(Given information begins)

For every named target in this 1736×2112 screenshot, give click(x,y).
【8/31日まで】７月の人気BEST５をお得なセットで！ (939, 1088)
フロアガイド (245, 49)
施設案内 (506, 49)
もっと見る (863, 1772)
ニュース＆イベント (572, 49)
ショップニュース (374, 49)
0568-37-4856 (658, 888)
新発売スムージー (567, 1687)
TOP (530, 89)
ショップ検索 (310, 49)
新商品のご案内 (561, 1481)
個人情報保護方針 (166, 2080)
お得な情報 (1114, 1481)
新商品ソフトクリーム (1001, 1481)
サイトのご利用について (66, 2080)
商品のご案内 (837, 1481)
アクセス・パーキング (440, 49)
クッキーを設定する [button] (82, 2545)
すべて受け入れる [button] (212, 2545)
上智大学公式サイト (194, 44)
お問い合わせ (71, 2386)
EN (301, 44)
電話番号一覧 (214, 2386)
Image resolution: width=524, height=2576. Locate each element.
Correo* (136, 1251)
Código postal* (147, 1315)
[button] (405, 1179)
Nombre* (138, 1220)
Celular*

(Given information ends)

• **What to work on**
Write down again, exactly as given, only the lines above that fall from the line with "もっと見る (863, 1772)" to the line with "クッキーを設定する [button] (82, 2545)", inclusive.

• **Result for this exercise**
もっと見る (863, 1772)
ニュース＆イベント (572, 49)
ショップニュース (374, 49)
0568-37-4856 (658, 888)
新発売スムージー (567, 1687)
TOP (530, 89)
ショップ検索 (310, 49)
新商品のご案内 (561, 1481)
個人情報保護方針 (166, 2080)
お得な情報 (1114, 1481)
新商品ソフトクリーム (1001, 1481)
サイトのご利用について (66, 2080)
商品のご案内 (837, 1481)
アクセス・パーキング (440, 49)
クッキーを設定する [button] (82, 2545)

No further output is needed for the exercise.